Friday, 24 April 2015

Two and three quarters cheers for Dan Price


It would be really churlish to sing anything but the loudest praise for Dan Price. And yet this blogger is falling short of raising three cheers for him.

Dan Price is the CEO of a privately held small company called Gravity Payments with about 120 employees. About two weeks ago, he called all his employees for a huddle and told them that he was raising everybody's salary to $ 70,000 a year, because that will make a big difference to their lives and help them be happy. Simultaneously he also announced that he would cut his own salary from $1m to $ 70,000. Considering that the average salary in Gravity was $48,000, he certainly made 120 people very happy. To read more about this heartwarming story click here.

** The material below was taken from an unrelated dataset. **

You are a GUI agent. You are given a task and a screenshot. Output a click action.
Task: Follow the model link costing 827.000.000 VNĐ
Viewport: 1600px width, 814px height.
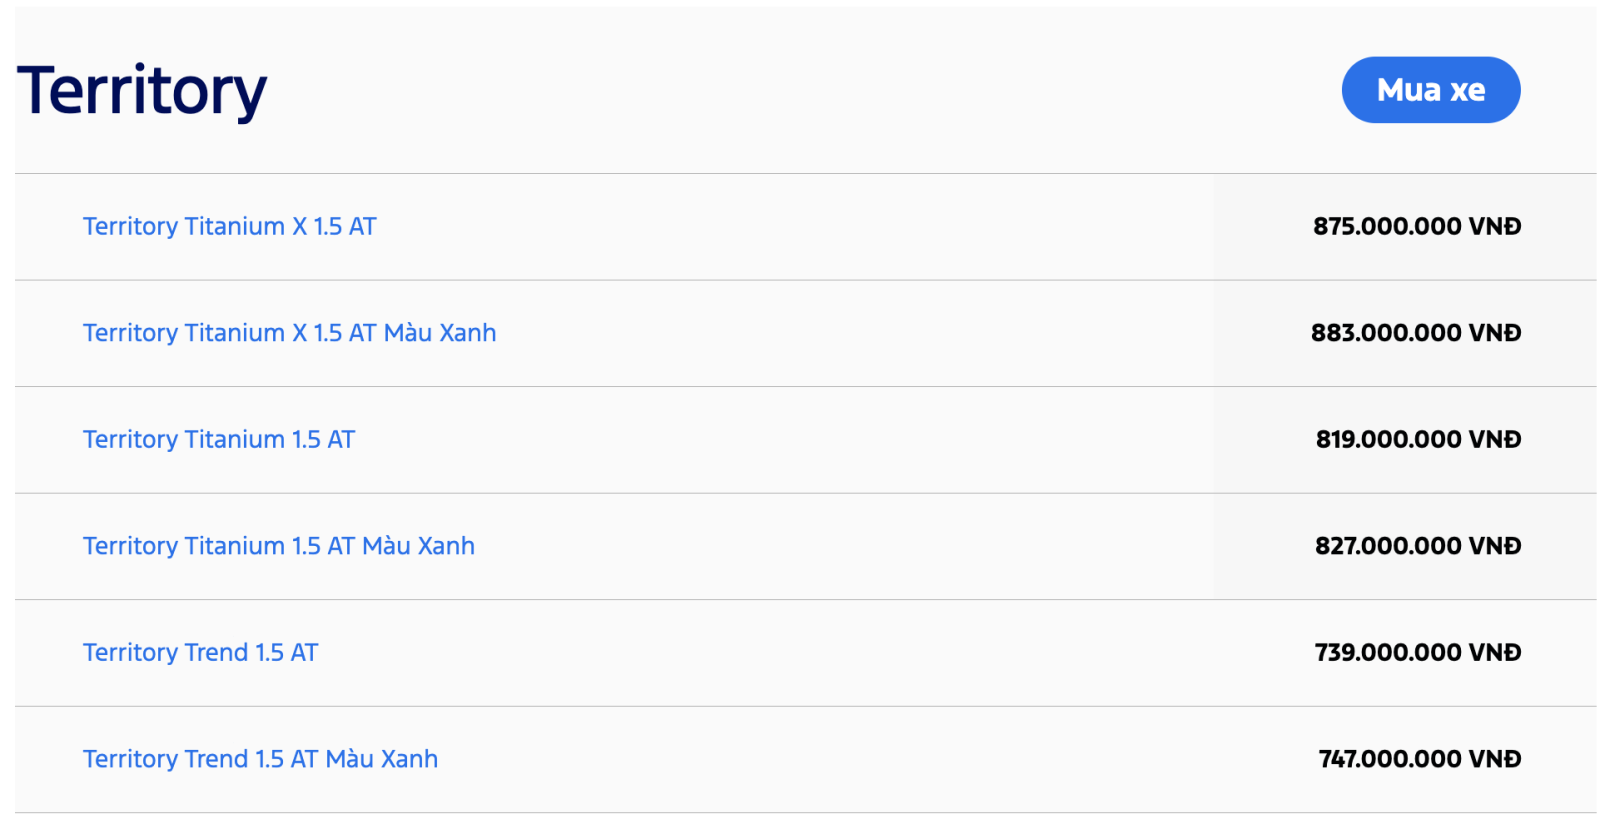click(278, 546)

In a world of cynical CEOs, astronomical pay differences , of treating employees like (pallets, or worse, shit, ) this is a refreshingly good story. Mr Price must be commended for what is undoubtedly a noble act. He is a CEO with a difference, unlike the many who sometimes don't seem to belong to the species we normally understand as Homo Sapiens.

And yet ............... , this blogger, while praising Price's actions to the sky, thinks he is wrong to do this.

People who are employed, even in Walmart, actually have a good deal in today's world. They have a job. They earn a salary, which while seeming to be inadequate, is at least something. They have the government looking out for them in terms of labour legislation designed to ensure that they are treated fairly. They have the unions watching their back. Although they may not believe it, they actually are in a great position.

Consider the larger number of people who are unemployed. They have nothing. Nobody looks out for them. They are called scroungers and worse. Its damned difficult to get a job. Nobody who is not unemployed can understand the feelings of worthlessness, desperation and worse.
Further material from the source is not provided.